Wednesday, January 20, 2020
Americans have criticised the Kenya Defence Forces over the January 5 attack at Camp Simba in Manda Bay.
According to the New York Times, KDF hid in the grass during the attack that saw three Americans killed when al-Shabaab attacked the base.
Article read in part
- “Surprised by the attack, American commandos took around an hour to respond. Many of the local Kenyan forces, assigned to defend the base, hid in the grass while other American troops and support staff were corralled into tents, with little protection, to wait out the battle.”
During the the al Shabaab attack, one US service member and two contractors were killed and two Department of Defence members were wounded.
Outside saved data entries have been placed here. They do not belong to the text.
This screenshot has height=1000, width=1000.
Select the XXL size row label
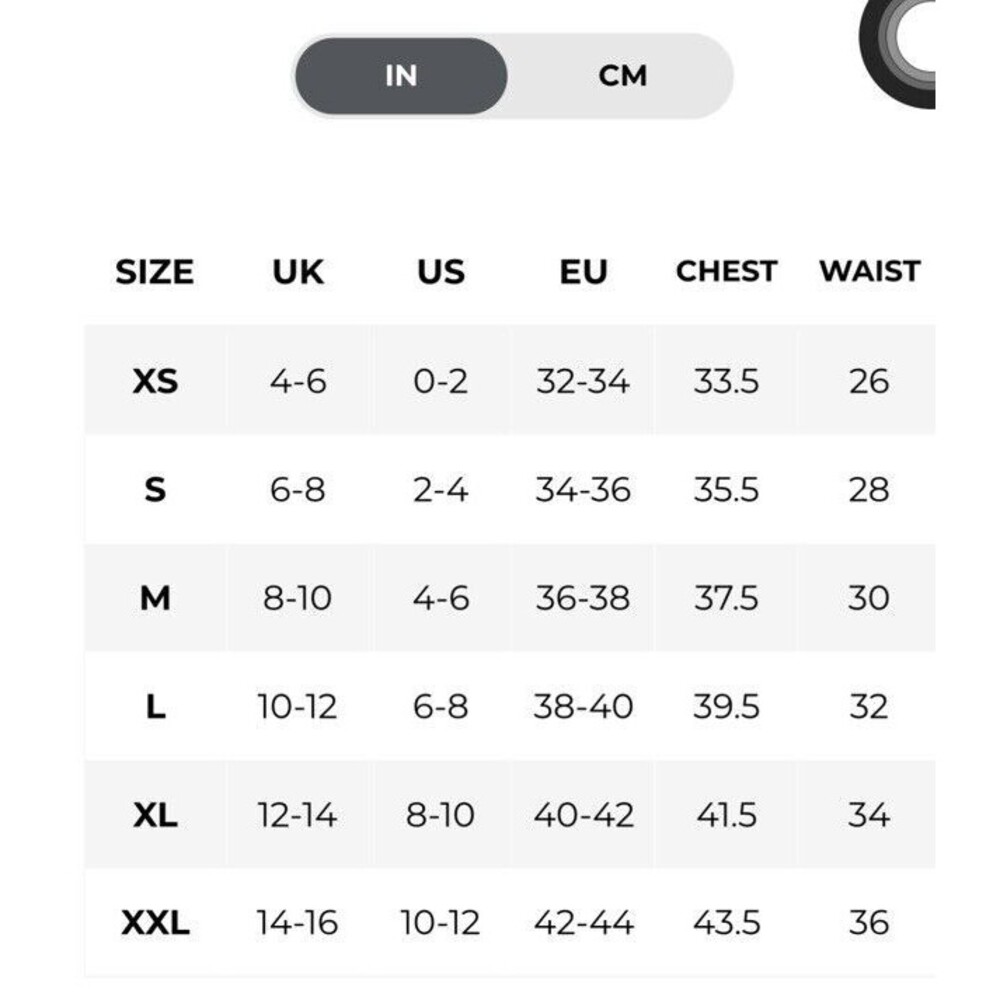[x=155, y=923]
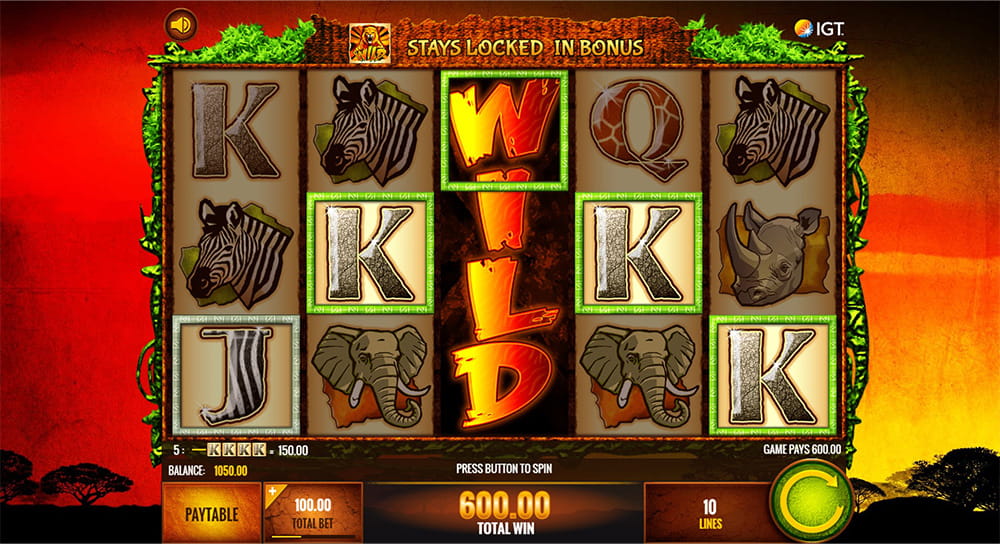Click the 600.00 Total Win display
Image resolution: width=1000 pixels, height=544 pixels.
pos(504,513)
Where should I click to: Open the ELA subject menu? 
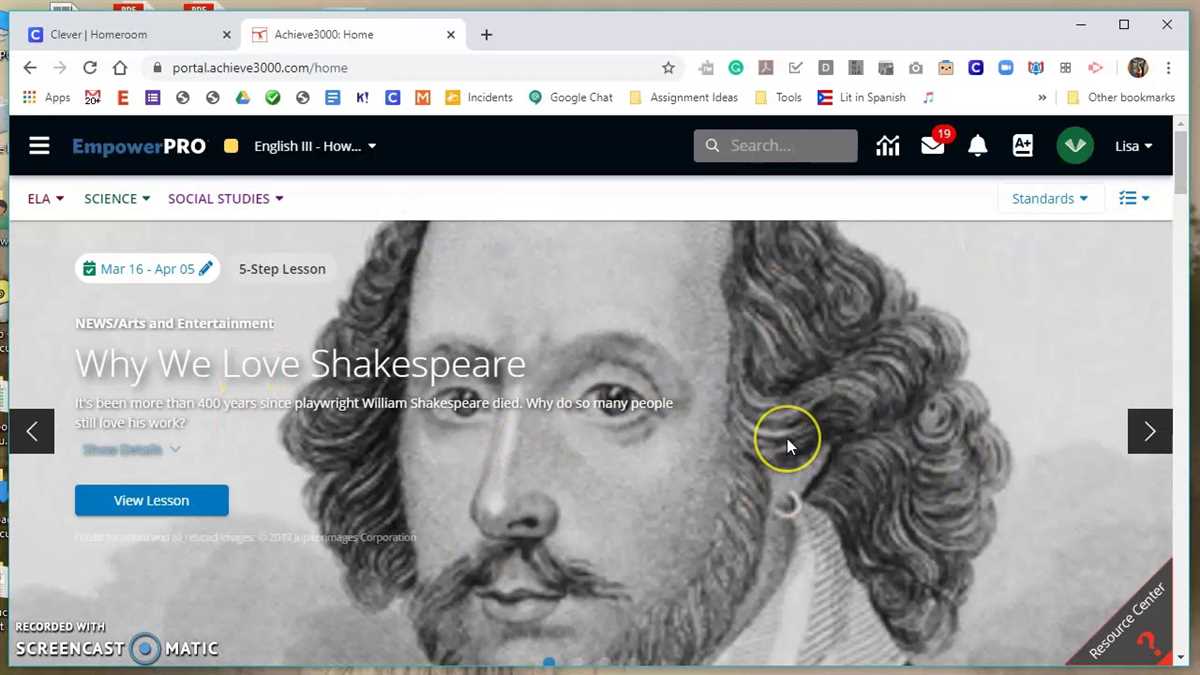(x=46, y=198)
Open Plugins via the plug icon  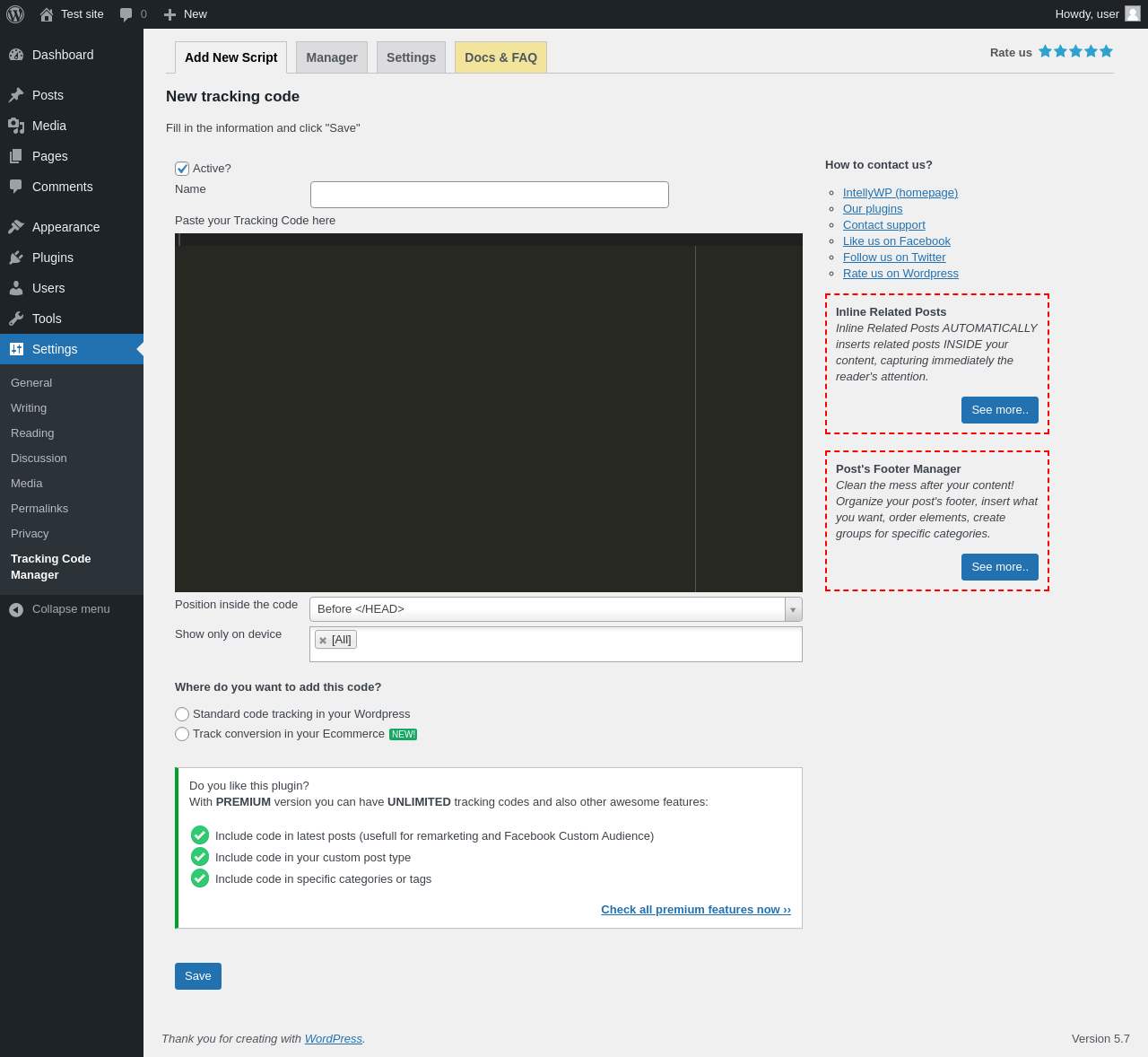tap(16, 258)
The American newspaper further insinuates that the performance of the Kenyan security forces during and after the battle frustrated American officials.
It claimed that Kenyans announced they had captured six al Shabaab, but they all turned out to be “bystanders and were released.”
- “It would require hours to evacuate one of the wounded to a military hospital in Djibouti, roughly 1,500 miles away.” the article added
According to the New York Times, on the morning of the attack, contractor pilots Dustin Harrison, 47, and Bruce Triplett, 64, were taxiing their Beechcraft King Air 350 on Manda Bay’s tarmac.
Armed with rifles and explosives, about a dozen Shabab fighters destroyed an American surveillance plane as it was taking off and ignited an hourslong gunfight earlier this month on a sprawling military base in Kenya that houses United States troops.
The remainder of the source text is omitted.